Analyse der Proteinexpression zur Untersuchung der physiologischen Funktion des zellulären Prionproteins (PrPc)

Abstract

The definite physiological role of the cellular prion protein (PrPc) remains still unclear. On the one hand there is ample in vitro and in vivo evidence suggesting a neuroprotective role for PrPc, on the other hand, several studies demonstrated detrimental or proapoptotic effects of PrPc overexpression. In this study proteome expression changes following stable PrPc overexpression in human neuronal SH-SY5Y cells are reported. In total 18 proteins that are involved in diverse biological processes were identified as differentially regulated. The majority of these proteins is involved in cell signaling, cytoskeletal organization and protein folding.
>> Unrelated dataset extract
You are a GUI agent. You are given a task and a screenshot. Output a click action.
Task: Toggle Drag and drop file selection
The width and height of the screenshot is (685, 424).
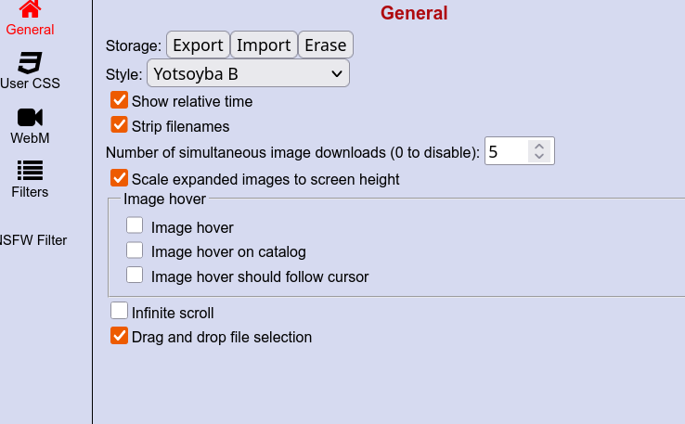(119, 336)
Annexin V exhibited a several fold up-regulation by PrPc overexpression. This protein plays an important role in maintenance of calcium homeostasis which when disturbed can activate a p53- dependent cell death. Although changes in p53 expression between PrPc overexpressing SH-SY5Y and control cells could not be detected in this study, deregulation of several proteins including annexin V and transgelin 2 indicates disrupted cellular equilibrium. Both proteins showed a similar trend in regulation by PrPc as it was previously documented in the brains of sporadic Creutzfeldt-Jakob disease and Alzheimer disease patients, respectively. We conclude that stable PrPc overexpression in SH-SY5Y cells is sufficient to perturb cellular balance but insufficient to affect p53 expression.